= Beginning of Section =
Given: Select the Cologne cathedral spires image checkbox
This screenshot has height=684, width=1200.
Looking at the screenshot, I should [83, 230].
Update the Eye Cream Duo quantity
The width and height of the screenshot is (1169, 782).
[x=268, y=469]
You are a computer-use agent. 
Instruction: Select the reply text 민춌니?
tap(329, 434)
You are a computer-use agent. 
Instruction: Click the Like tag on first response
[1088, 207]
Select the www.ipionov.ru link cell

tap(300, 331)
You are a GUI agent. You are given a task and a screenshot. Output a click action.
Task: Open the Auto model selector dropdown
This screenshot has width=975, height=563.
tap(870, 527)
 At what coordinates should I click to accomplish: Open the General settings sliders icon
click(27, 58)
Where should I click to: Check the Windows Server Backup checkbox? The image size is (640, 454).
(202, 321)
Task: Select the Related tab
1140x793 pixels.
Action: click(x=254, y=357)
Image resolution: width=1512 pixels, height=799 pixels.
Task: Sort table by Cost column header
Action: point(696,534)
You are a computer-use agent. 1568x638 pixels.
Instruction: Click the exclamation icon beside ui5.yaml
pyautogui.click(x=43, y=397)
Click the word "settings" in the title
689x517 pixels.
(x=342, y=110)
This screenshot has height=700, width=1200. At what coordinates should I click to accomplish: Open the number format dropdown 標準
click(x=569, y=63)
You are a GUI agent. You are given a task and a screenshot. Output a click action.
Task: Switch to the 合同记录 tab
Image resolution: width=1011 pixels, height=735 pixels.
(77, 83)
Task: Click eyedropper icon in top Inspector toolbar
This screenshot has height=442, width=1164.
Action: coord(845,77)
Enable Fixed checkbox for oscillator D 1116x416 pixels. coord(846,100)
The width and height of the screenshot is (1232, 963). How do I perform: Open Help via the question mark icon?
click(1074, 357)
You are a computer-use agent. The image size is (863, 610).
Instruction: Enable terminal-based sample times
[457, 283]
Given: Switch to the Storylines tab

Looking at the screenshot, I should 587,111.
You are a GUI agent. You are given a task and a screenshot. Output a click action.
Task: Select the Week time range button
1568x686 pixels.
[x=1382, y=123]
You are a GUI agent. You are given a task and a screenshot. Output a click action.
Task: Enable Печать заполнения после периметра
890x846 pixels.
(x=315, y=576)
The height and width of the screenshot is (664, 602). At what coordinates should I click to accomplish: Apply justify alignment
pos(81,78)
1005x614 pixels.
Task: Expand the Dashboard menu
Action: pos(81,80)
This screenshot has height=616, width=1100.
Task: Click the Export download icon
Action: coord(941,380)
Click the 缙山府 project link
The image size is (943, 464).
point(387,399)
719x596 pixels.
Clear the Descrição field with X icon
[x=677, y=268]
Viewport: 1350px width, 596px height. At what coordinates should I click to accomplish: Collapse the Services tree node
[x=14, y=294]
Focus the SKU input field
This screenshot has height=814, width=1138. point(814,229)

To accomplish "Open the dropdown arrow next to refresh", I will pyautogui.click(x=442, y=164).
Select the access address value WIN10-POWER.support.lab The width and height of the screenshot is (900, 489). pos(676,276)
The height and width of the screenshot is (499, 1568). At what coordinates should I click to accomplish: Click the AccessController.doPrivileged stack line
= End of Section =
Copy exactly the lines from the one with "Given: Switch to the Storylines tab" down to the last line of the records above, and leave out everything else.

* _Task answer_:
Given: Switch to the Storylines tab

Looking at the screenshot, I should 587,111.
You are a GUI agent. You are given a task and a screenshot. Output a click action.
Task: Select the Week time range button
1568x686 pixels.
[x=1382, y=123]
You are a GUI agent. You are given a task and a screenshot. Output a click action.
Task: Enable Печать заполнения после периметра
890x846 pixels.
(x=315, y=576)
The height and width of the screenshot is (664, 602). At what coordinates should I click to accomplish: Apply justify alignment
pos(81,78)
1005x614 pixels.
Task: Expand the Dashboard menu
Action: pos(81,80)
This screenshot has height=616, width=1100.
Task: Click the Export download icon
Action: coord(941,380)
Click the 缙山府 project link
The image size is (943, 464).
point(387,399)
719x596 pixels.
Clear the Descrição field with X icon
[x=677, y=268]
Viewport: 1350px width, 596px height. At what coordinates should I click to accomplish: Collapse the Services tree node
[x=14, y=294]
Focus the SKU input field
This screenshot has height=814, width=1138. point(814,229)

To accomplish "Open the dropdown arrow next to refresh", I will pyautogui.click(x=442, y=164).
Select the access address value WIN10-POWER.support.lab The width and height of the screenshot is (900, 489). pos(676,276)
The height and width of the screenshot is (499, 1568). At what coordinates should I click to accomplish: Click the AccessController.doPrivileged stack line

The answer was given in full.